Market awaits critical jobs report
June 28, 2009 by admin
The stock market enters a critical junction for the year this week, the year will officially be in the third quarter and a critical jobs report will be released to the market. The stock market has drifted lower in June, following a thirty five percent run up from March through May as investors have grown more cautious on the economic outlook. Early june saw a spike to home mortgage rates as the bond market rallied sharply, pushing yields past the 4% level for ten year bond and driving mortgage rates up near six percent. The last two weeks of the month, investors have grown more cautious, spurred by a report from the World Bank and a number of guidance reports from the market, as a result the stock market has shed about 600 points and the ten year bond has dropped below 3.7%, driving mortgage rates into the mid five percent range. The FOMC met this week and did little to provide direction for investors who were looking for assurances of their role in continuing to stabalize the housing market by purchasing mortgage backed loan securities, another sign that the government is hopeful the freemarkets will begin to return to normal and work their own way out of the current challenges.
This weeks job report will be analyzed from every possible angle prior to and after the release of the data on Thursday. Most economists are universal in their belief that the current economic recession will not end until the market has stopped shedding jobs. The month of May, showed favorable progress in this regard as only 370,000 job losses were reported, well below most experts predictions. The improved numbers for May will add pressure to the data for June. Since the official start to the recession, over six million jobs have been lost and the unemployment rates is hovering close to the ten percent range.

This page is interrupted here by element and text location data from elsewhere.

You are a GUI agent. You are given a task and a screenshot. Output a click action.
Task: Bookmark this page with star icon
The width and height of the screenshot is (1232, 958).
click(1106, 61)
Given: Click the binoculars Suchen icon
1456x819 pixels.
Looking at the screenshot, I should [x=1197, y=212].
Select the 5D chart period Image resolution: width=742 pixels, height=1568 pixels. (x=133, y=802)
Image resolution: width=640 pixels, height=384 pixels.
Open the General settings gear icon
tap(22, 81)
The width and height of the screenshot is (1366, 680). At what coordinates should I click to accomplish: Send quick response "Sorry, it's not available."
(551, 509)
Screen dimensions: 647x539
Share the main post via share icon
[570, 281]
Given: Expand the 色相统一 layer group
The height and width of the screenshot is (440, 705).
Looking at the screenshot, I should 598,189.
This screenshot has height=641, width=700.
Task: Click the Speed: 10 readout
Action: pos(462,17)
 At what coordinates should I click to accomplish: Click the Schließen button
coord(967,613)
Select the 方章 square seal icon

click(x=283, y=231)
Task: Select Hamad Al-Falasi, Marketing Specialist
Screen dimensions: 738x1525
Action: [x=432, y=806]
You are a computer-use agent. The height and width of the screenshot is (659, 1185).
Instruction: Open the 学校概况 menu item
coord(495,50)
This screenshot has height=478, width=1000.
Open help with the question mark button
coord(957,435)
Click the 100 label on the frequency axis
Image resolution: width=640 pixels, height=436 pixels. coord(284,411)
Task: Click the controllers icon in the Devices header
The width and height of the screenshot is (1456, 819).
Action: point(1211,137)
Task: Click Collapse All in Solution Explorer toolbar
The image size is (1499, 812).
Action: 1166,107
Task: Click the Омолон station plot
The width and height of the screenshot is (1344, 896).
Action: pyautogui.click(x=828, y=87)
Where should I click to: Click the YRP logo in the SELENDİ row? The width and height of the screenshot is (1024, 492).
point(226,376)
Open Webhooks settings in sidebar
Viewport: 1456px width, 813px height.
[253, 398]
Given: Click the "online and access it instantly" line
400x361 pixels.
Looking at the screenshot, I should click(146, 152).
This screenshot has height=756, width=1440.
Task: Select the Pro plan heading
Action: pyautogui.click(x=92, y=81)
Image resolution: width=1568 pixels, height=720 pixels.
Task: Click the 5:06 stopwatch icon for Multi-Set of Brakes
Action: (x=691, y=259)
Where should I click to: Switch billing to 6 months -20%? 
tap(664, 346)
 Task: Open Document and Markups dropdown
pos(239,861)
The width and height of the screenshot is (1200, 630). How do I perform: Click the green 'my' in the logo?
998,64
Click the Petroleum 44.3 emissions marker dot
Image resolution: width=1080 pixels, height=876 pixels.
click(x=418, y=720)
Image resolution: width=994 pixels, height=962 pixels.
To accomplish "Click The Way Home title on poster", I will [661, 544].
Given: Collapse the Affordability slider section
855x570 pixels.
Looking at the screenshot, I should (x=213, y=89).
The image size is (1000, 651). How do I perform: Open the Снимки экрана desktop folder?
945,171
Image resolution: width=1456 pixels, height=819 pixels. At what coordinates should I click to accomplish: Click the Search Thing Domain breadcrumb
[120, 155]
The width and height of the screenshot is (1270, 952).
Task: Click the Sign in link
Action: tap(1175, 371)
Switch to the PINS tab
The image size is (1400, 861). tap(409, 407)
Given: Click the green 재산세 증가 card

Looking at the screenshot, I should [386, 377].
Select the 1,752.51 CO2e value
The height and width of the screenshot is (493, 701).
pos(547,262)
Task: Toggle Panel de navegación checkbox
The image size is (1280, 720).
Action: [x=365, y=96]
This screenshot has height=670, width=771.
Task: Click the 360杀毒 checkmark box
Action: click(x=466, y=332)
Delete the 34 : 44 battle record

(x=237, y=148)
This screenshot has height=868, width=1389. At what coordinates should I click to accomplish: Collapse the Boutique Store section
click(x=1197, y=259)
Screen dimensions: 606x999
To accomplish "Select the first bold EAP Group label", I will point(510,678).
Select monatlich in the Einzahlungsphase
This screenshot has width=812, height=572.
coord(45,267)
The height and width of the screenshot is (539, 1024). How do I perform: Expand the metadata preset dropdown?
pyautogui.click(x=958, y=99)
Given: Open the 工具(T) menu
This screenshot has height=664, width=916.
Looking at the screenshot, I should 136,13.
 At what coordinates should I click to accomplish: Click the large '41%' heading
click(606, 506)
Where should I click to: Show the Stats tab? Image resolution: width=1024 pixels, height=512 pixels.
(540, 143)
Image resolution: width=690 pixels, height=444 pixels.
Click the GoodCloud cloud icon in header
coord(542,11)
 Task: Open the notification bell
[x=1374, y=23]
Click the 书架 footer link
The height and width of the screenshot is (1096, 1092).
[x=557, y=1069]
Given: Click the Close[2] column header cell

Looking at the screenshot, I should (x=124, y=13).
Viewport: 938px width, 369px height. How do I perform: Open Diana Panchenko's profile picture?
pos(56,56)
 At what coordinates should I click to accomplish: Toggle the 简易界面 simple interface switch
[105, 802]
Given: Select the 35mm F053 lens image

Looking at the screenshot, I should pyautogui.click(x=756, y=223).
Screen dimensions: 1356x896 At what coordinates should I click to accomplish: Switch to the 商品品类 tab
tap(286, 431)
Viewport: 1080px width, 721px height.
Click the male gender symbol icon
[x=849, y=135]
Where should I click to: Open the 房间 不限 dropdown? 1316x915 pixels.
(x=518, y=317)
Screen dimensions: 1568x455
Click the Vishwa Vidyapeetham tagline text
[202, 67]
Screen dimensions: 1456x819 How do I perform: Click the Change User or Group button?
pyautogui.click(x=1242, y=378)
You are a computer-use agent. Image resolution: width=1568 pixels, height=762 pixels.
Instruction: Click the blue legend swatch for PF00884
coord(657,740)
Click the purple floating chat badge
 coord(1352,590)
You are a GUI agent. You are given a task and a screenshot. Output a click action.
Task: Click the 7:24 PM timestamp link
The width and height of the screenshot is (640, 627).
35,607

According to a survey from CBSMarketwatch, the market is predicting job losses to again exceed the 300,000 level, pushing the national unemployment rate to 9.6%. The mounting job losses have been felt in every area of the economy. A study from Moodys last week, showed significant increases with credit card defaults. Home foreclosures are at their highest levels and the national manufacturing industry has seen a number of Bellwether companies (GM, Delphi, Daimler Chrysler) all head into bankruptcy.
The world economy will all be closely following the data on Thursday. The United States is one of the world’s largest consuming nations, and the fallout from the sub prime mortgage fallout and credit crunch have impacted businesses across the globe. The government’s two trillion dollar stimulus program was put in place to help create jobs, with a renewed focus on energy and infrastructure. The government is hopeful that job losses will begin to turn their course as confidence returns to the market and public and private companies focus on growing their business for future success.